> _PROBLEM TO SOLVE_: From the first line to the last, restate the data exactly, leaving out the images.

> _RECORD SET_:
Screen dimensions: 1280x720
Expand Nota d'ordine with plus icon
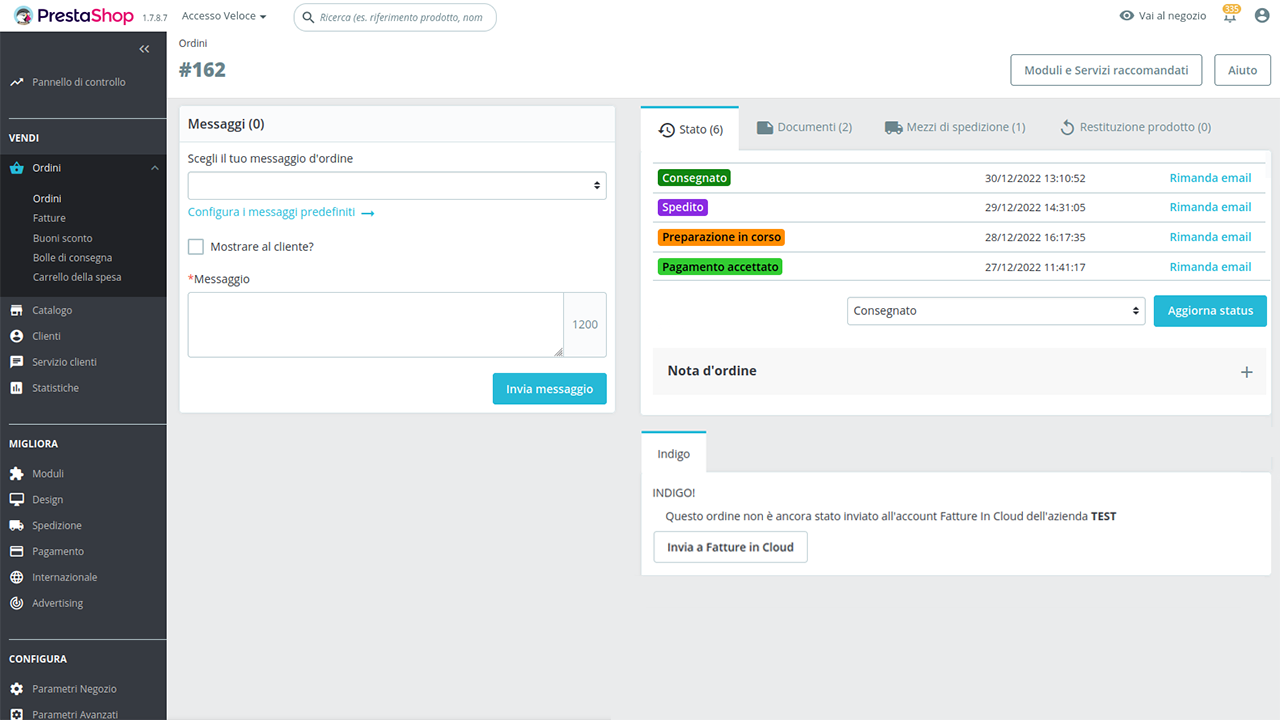1246,372
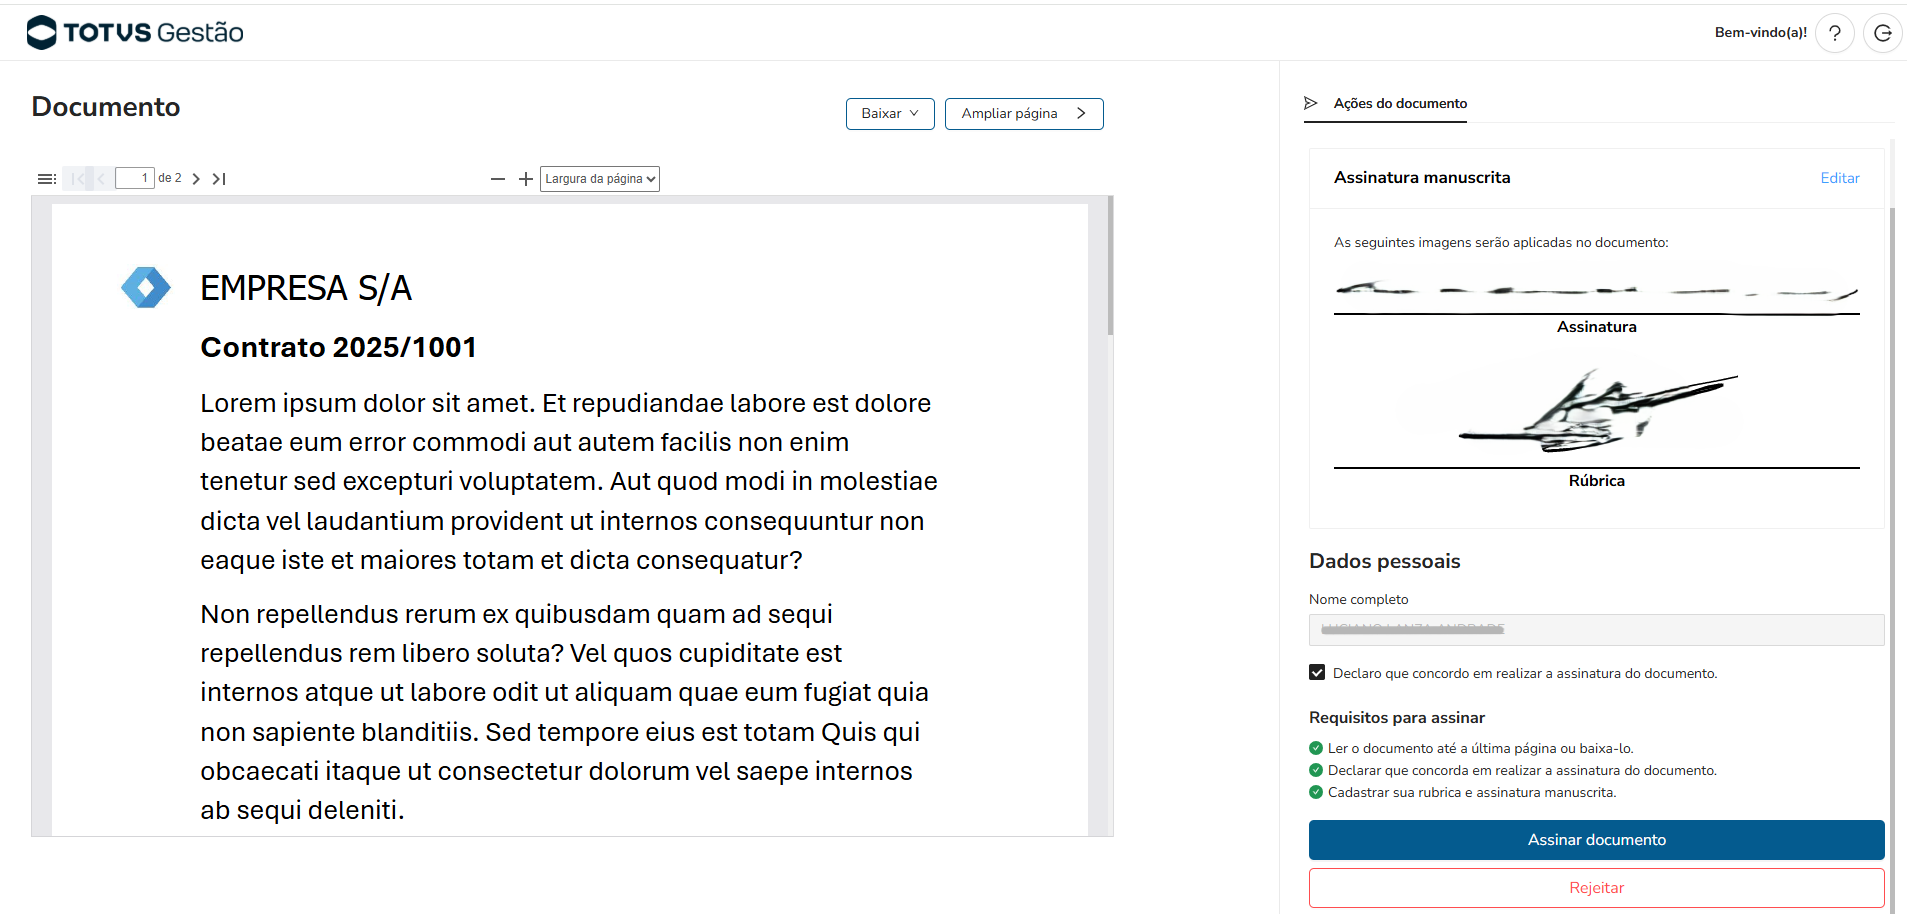This screenshot has height=914, width=1907.
Task: Jump to last page icon
Action: point(219,179)
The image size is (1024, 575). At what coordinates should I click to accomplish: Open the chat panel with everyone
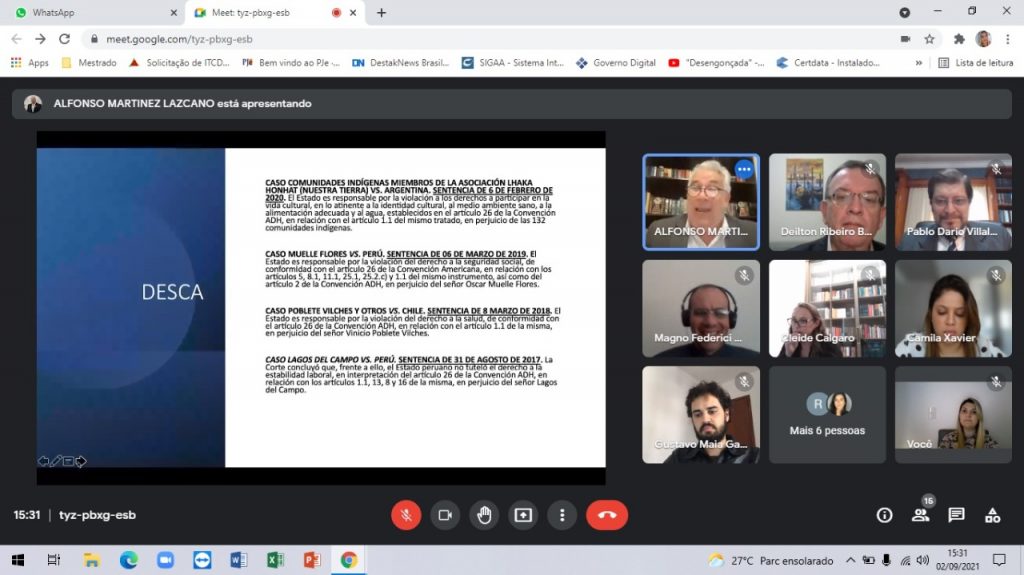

> _THE ANSWER_:
Screen dimensions: 1280x720
Expand Nota d'ordine with plus icon
1246,372
This screenshot has height=914, width=1907.
Task: Jump to last page icon
Action: point(219,179)
The image size is (1024, 575). At what coordinates should I click to accomplish: Open the chat panel with everyone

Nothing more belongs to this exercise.